Ольга искренне рассмеялась.
– Какой-то странный у нас с вами выходит разговор. Все вы понимаете, обо всем догадываетесь, только не принимаете во внимание, что чудес в жизни не бывает, и вы просто так отсюда не выберетесь. Посмотрите на себя в зеркало: кто вы, собственно, такая, кто за вас станет хлопотать? Никто.
– Ну, мы это… еще посмотрим.
Так, волею чувств и обстоятельств Борис Леонидович оказался в кабинете человека, к которому его некогда влекло, как влечет к силе, ведающей тайные стези успеха и окончательного мирового порядка. Может быть, и Ольгины злоключения были задуманы для того, чтобы произошла эта встреча? Так или иначе, после нее многое должно было проясниться.
Они встретились в огромном кабинете Фадеева. И приближались друг к другу по ковровой дорожке, шаг за шагом, словно дуэлянты.
Фадеев оставался таким же, каким мы его видели в довоенные годы: та же сила, та же стать, тот же прямой и строгий взгляд… Он распростер объятия и потрепал Пастернака ладонями по спине:
– Легок на помине! Не далее, как позавчера, вспоминали тебя в «Арагви». Мне потом друзья рассказывали, что я напился и до полуночи читал на весь зал твои стихи. Представляешь! А это сейчас, оказывается, опасно! Вот дела!

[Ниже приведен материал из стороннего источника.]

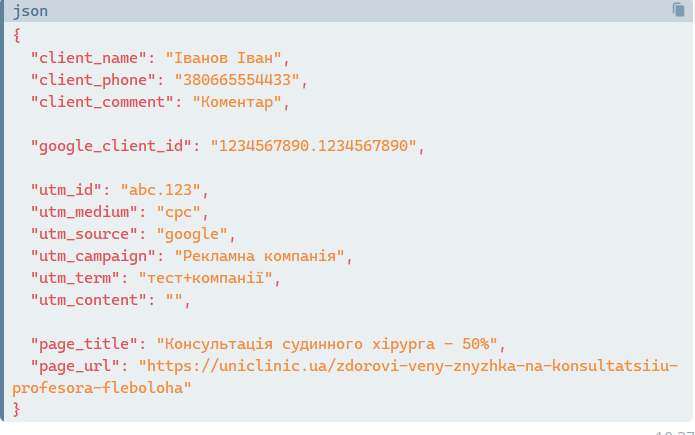Click the "page_title" key

(84, 344)
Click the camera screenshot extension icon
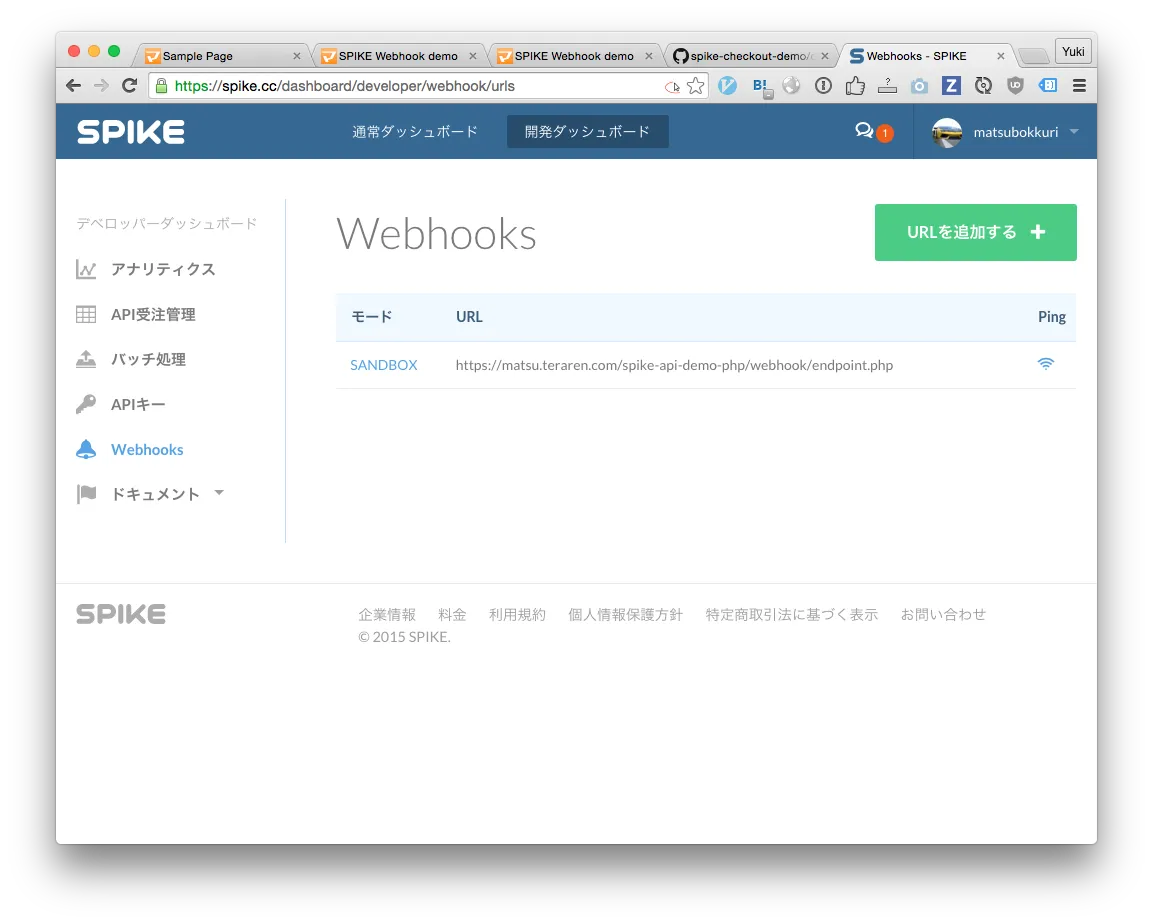Viewport: 1153px width, 924px height. [919, 85]
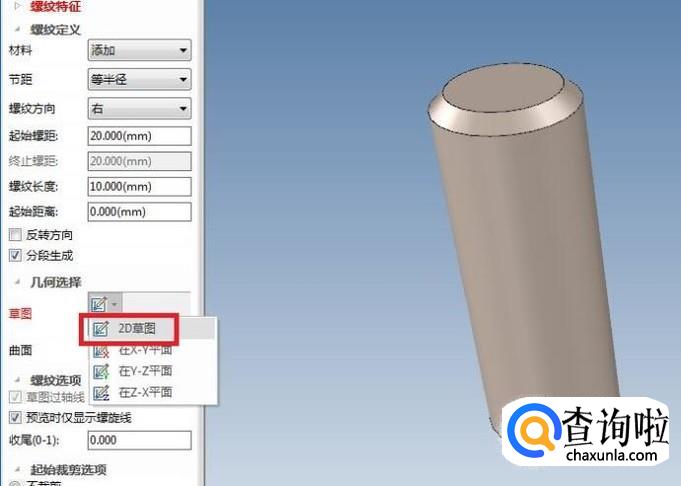681x486 pixels.
Task: Click the 起始螺距 input field
Action: (139, 136)
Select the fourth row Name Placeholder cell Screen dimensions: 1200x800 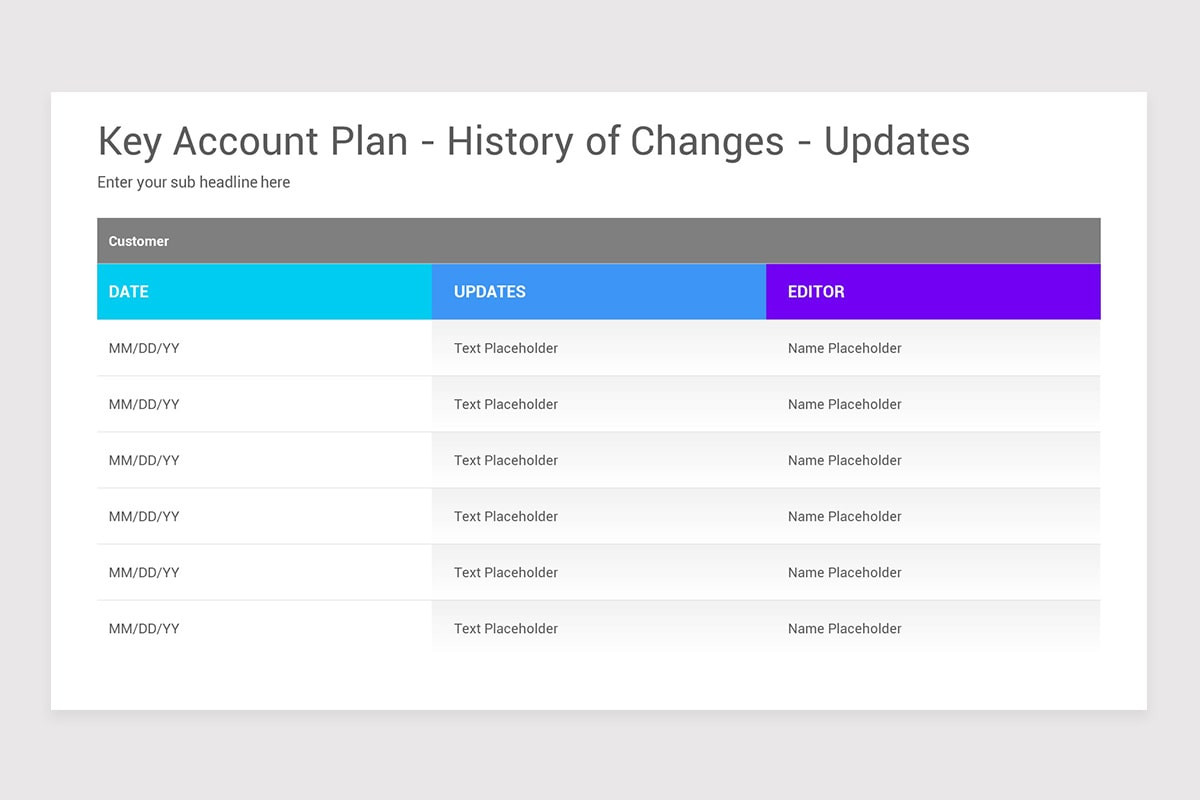845,516
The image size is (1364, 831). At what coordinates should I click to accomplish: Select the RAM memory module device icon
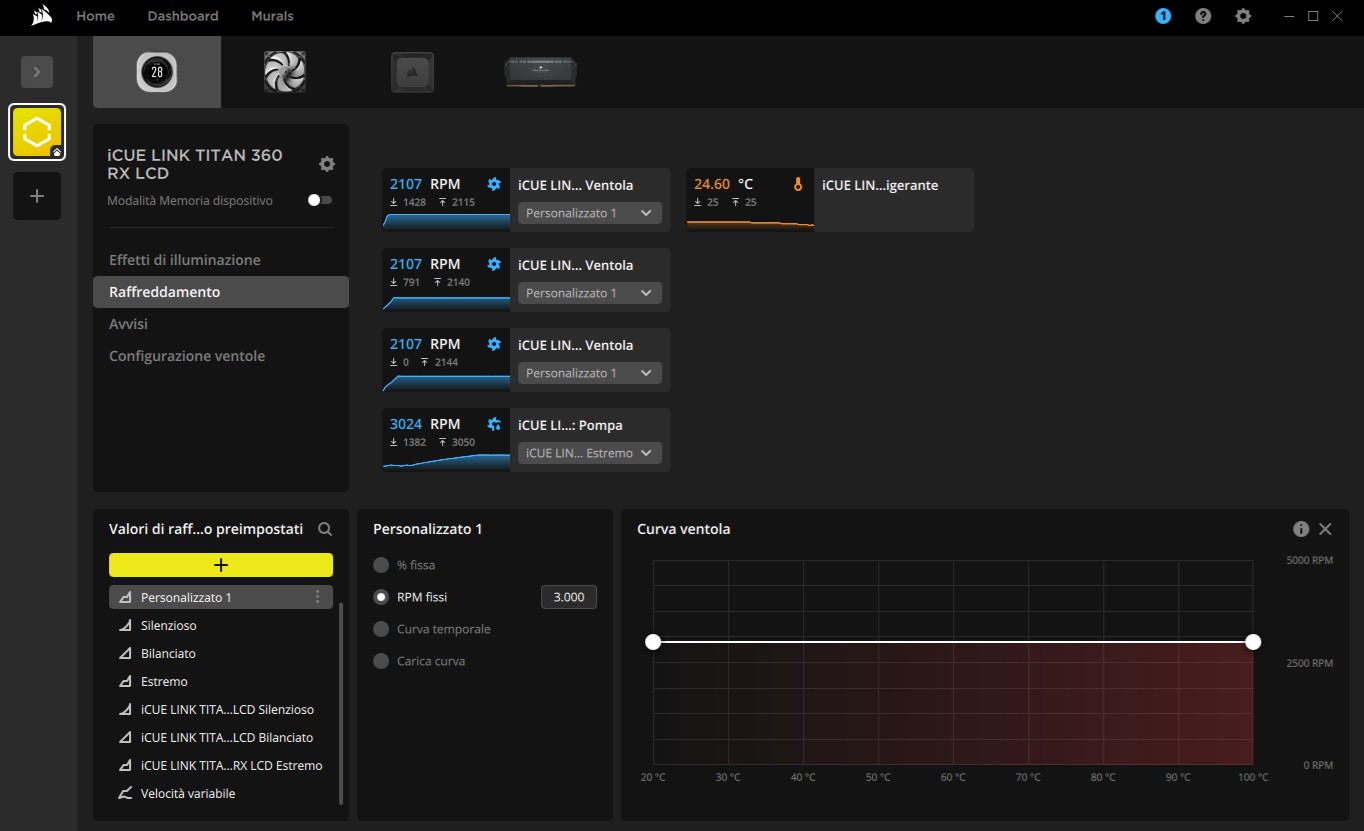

Борис Леонидович смущается, пятится назад, бормочет невнятное… Фадеев щадит его и поспешно завершает дружескую часть встречи. Он садится за председательский стол, где у него все разложено в строжайшей симметрии, выдергивает из-под чернильницы листочек, бегло его просматривает, принимает какое-то решение и начинает беседу.
– Я знаю ваше дело, вашу просьбу. Ваше обращение, в принципе, не по адресу: Союз писателей не вмешивается в работу органов, даже если бы и захотел, то… Хотя… Ну, все зависит, в общем, от вас. И я даже рад этому происшествию с вашей знакомой, потому что таким образом представилась редчайшая возможность заставить вас выйти из вашей башни слоновой кости, ступить на нашу грешную землю, возможность нам поговорить с вами.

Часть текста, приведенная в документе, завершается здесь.